So, in effect, real terms stagnation in earnings may still have left some taxpayers paying more tax. That said, the latest change by the chancellor would see some higher rate taxpayers gaining more than basic rate taxpayers, according to Patricia Mock, of accountancy firm Deloitte.

"This contrasts with the increase to £9,440 due to come into force for 2013-14 where the changes are more beneficial for basic rate taxpayers," she said.

Patrick Stevens, tax partner at Ernst and Young, said that the 2014-15 change in the personal allowance was, in fact, not as large as previous years.

Those earning about £120,000 have effectively been hit the hardest by changes made in the last few years.

The personal allowance is gradually withdrawn for earnings over £100,000, and goes entirely at £120,000. As a result they see no benefit from the higher allowance.

The system means that for every extra pound earned between £100,000 and £120,000, they pay 60p in income tax.

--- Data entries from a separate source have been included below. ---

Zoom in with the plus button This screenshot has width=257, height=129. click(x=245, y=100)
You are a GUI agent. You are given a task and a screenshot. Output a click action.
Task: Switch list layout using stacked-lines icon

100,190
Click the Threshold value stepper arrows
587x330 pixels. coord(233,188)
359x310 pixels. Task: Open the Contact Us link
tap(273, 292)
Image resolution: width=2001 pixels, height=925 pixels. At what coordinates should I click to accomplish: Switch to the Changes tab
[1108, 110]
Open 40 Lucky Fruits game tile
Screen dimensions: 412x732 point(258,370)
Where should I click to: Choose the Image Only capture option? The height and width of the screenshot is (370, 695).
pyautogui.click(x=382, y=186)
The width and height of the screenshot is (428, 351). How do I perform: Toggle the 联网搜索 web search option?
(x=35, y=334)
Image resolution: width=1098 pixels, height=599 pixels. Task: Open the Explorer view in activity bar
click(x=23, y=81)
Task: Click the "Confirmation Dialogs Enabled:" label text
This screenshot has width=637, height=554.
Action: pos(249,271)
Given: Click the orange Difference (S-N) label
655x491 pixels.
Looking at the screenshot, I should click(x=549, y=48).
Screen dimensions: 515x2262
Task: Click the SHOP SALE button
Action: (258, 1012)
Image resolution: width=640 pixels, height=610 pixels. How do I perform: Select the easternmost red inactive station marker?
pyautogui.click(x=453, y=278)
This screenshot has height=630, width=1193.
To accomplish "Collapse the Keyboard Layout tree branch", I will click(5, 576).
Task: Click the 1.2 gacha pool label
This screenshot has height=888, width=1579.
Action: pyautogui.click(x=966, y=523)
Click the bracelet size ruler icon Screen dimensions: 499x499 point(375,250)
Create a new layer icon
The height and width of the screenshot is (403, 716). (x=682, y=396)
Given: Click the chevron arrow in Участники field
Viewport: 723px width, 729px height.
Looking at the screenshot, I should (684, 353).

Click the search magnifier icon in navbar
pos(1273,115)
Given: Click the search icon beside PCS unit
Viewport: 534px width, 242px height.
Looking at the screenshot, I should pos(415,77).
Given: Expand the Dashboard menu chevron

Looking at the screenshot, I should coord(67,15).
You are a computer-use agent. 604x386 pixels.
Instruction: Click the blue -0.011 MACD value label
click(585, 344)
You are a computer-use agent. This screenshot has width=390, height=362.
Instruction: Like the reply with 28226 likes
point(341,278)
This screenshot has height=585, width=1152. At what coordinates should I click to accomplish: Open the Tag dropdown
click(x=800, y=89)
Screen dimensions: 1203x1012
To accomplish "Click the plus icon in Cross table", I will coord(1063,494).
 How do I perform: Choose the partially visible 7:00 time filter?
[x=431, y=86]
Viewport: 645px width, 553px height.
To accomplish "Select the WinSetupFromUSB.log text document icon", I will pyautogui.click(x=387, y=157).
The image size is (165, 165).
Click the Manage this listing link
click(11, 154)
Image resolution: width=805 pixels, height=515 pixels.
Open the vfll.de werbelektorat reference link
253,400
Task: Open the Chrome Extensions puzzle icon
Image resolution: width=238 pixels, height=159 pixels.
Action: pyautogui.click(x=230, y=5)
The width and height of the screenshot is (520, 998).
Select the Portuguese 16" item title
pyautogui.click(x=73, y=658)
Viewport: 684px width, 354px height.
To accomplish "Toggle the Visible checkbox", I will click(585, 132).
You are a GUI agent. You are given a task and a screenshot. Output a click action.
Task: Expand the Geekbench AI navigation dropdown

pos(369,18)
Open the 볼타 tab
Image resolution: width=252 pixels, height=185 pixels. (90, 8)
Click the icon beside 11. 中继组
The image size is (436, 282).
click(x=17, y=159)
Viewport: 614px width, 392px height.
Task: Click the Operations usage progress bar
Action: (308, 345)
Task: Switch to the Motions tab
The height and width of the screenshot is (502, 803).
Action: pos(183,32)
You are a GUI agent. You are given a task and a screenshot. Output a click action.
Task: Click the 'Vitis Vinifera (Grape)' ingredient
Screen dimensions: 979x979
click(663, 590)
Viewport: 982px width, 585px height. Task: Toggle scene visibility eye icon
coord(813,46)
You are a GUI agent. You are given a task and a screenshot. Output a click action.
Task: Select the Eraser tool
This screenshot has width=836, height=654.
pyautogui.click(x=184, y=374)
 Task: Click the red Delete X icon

A previously announced, and much debated, change to the additional rate of income tax will see a drop from 50% to 45% tax on earnings above £150,000 from 6 April this year.

There is one extra bonus for a small group of people, mainly pensioners, who pay 10% on savings if they have no other income. This is charged on a narrow band of savings above the personal allowance, so they will pay less tax because the personal allowance has gone up.